START Records for the exercise

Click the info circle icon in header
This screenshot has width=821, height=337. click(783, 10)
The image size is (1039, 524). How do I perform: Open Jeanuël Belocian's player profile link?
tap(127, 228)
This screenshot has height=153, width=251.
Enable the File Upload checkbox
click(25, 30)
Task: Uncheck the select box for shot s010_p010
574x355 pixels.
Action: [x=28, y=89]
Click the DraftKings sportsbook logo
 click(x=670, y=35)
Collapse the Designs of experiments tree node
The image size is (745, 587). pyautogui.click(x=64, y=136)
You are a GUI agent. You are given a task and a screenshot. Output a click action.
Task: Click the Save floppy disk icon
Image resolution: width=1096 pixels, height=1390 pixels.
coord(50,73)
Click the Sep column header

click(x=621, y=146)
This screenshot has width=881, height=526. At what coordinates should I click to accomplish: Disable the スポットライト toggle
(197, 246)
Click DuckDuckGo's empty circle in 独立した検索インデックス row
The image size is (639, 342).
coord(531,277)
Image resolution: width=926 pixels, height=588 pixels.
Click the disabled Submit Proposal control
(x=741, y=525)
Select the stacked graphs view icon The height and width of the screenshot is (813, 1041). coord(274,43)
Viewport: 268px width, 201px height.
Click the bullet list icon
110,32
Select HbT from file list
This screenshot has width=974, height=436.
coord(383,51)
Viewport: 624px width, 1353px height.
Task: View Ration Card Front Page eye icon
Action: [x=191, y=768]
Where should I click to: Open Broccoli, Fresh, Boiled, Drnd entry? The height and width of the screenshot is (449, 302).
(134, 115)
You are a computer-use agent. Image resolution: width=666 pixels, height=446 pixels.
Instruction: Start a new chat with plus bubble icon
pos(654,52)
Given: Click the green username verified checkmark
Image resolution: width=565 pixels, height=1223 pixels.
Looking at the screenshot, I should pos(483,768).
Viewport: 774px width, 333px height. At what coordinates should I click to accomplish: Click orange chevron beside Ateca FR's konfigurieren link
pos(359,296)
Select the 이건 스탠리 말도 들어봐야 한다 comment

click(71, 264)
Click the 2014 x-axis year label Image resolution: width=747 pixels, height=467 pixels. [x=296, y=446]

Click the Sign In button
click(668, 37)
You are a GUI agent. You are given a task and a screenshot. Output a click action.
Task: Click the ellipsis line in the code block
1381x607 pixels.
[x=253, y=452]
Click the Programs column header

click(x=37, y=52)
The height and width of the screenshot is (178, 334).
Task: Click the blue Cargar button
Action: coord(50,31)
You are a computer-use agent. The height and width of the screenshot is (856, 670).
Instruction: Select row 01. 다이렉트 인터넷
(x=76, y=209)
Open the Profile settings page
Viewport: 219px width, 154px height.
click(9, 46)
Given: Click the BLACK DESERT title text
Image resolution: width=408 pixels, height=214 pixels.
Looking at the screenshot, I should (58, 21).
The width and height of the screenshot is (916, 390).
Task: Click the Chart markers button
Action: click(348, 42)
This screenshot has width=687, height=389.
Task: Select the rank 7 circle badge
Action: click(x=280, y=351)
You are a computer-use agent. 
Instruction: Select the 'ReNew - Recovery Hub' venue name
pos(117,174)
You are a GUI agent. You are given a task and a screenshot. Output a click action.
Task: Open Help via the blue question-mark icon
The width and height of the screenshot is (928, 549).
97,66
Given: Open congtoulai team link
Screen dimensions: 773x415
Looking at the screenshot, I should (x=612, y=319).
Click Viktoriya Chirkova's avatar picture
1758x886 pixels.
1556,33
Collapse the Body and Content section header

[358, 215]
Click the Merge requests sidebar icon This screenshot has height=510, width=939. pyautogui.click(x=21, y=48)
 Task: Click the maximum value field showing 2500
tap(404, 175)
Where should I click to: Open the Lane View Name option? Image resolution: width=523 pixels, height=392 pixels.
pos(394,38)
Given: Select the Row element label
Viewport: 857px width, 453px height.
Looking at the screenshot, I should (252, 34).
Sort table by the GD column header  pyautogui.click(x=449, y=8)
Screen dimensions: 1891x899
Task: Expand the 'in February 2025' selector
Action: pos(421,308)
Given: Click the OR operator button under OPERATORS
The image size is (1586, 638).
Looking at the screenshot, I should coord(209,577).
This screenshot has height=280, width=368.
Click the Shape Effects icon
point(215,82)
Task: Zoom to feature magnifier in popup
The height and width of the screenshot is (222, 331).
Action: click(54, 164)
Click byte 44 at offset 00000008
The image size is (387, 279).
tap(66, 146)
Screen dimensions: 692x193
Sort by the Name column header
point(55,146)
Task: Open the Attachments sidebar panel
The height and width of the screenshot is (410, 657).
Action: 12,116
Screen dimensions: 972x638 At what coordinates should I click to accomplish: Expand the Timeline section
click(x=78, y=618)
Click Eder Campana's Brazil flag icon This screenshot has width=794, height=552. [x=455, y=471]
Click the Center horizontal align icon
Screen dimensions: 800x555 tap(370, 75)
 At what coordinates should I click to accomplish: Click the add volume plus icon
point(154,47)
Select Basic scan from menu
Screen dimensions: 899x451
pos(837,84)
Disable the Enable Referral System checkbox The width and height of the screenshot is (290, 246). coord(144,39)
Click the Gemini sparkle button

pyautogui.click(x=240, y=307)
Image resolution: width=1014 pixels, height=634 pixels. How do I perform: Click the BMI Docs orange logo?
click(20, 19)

END Records for the exercise

Work to be completed> Copy each line of the records that has "label" in it.

Written solution>
Click the 2014 x-axis year label Image resolution: width=747 pixels, height=467 pixels. [x=296, y=446]
Given: Select the Row element label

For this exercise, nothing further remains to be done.